__Stated exercise A__
According to the mole trap thread, roughly how much does the trap cost?
__Stated exercise B__
In the mole trap thread, rewrite the passage starting with "The new Easy" and going on through "mole trap invented!", replacing "earth movers" with "burrowers".
__Stated exercise C__
Name each distinct username that posts in the mole trap thread.

__Supplied passage__

- - -

# Pinched



## glenway (Mar 27, 2011)

The new Easy Set Mole Eliminator has been redesigned for the better - and, it wasn't bad before. Anyway, this new model is grabbing the earth movers left and right. Best mole trap invented!


----------



## Jonbnks (Jan 21, 2012)

I'll have to share this improved mole trap with my friend, his yard is infested with moles and his ground is constantly mushy.


----------



## glenway (Mar 27, 2011)

This unit is the best. Even though it may seem like dozens of moles have infested an area, in actuality, there's usually only a couple of them, because they don't tolerate others. You can check Ebay, JB, but make sure to get the Wire Tec patented brand, because there are some cheap knock-offs. No need to buy more than one. Just stomp the burrows down, mark them with a utility flag or stick and watch for the burrows to reappear. Set the trap and move it, if it doesn't grab one in a day. They'll run about $35 and well worth the American-made genius.

Here is a link: http://www.ebay.com/itm/Wire-Tek-Heavy-Gauge-Steel-EasySet-Mole-Eliminator-Trap-/131140026755?pt=LH_DefaultDomain_0&hash=item1e888e0183


----------



## NattyB (Jan 5, 2012)

Now you have something to line you boots.....


----------

- - -

__Stored records__
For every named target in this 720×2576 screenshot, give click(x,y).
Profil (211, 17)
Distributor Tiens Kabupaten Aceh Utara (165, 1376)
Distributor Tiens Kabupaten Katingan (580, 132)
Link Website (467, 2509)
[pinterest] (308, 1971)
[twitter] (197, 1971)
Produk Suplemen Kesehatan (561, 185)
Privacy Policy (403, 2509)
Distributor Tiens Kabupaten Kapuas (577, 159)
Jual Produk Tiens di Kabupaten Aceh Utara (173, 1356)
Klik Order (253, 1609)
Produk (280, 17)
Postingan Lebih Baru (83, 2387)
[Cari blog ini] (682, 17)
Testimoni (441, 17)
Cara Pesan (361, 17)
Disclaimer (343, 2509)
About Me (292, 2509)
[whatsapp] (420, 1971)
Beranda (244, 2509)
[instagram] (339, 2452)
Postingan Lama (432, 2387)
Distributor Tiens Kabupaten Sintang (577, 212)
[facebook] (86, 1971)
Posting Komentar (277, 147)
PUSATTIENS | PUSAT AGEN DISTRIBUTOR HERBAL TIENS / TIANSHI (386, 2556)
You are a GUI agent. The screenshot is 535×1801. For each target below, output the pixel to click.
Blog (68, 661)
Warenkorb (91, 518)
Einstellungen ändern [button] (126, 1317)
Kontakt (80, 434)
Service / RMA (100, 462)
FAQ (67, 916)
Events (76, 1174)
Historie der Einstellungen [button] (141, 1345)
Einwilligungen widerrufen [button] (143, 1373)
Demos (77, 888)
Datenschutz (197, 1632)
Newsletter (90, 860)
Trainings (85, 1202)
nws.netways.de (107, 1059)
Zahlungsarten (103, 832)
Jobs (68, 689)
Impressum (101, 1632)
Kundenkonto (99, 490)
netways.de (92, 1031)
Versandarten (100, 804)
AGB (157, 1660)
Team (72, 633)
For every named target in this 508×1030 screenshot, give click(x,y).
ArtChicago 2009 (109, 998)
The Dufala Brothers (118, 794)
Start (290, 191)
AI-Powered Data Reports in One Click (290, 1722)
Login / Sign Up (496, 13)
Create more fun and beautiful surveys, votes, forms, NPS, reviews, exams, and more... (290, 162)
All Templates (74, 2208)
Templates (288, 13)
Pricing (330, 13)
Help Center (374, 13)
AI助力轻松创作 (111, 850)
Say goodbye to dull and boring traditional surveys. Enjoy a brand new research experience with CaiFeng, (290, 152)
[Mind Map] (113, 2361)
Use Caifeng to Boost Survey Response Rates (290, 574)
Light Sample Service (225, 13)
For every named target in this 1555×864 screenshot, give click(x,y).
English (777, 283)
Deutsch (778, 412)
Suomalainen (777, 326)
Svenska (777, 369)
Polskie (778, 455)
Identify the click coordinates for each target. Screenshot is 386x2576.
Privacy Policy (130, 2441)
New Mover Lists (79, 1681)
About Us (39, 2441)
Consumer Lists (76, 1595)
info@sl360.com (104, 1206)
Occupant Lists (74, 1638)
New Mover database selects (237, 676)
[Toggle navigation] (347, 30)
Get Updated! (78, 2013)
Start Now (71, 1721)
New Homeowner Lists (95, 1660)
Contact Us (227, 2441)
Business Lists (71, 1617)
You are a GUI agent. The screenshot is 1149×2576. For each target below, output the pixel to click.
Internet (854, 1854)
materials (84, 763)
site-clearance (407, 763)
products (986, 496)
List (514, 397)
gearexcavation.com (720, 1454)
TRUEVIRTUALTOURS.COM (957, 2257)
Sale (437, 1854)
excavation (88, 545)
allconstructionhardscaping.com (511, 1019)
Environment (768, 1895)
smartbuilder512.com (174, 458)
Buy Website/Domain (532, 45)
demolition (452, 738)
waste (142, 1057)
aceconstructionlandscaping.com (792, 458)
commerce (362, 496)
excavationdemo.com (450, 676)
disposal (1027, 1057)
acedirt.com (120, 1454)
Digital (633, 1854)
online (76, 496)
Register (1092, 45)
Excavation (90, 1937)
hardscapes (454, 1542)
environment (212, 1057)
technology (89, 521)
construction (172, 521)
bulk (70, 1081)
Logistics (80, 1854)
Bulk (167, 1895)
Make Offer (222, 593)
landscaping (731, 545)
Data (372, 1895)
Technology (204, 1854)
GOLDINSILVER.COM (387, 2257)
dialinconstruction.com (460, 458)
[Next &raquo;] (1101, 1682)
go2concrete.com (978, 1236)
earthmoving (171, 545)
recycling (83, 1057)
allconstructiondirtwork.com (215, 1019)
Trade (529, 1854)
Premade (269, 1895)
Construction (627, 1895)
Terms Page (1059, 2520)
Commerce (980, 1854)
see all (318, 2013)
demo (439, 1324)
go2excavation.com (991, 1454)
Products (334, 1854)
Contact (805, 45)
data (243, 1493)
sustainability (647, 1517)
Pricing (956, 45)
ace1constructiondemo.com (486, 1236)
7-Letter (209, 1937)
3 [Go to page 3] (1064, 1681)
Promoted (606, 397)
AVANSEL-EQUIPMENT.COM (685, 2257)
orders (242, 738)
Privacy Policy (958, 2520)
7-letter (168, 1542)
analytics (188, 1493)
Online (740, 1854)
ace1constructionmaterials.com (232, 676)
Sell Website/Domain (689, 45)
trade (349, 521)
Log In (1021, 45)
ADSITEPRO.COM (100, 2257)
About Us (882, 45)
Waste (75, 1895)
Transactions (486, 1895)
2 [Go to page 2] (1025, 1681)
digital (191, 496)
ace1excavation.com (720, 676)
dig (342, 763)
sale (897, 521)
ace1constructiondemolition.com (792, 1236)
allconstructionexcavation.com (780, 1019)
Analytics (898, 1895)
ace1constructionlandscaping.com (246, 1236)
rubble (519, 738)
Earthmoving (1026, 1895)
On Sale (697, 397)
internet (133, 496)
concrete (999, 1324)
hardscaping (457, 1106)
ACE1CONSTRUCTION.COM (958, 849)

- - -

__Worked answer A__
About $35.

__Worked answer B__
The new Easy Set Mole Eliminator has been redesigned for the better - and, it wasn't bad before. Anyway, this new model is grabbing the burrowers left and right. Best mole trap invented!

__Worked answer C__
glenway, Jonbnks, NattyB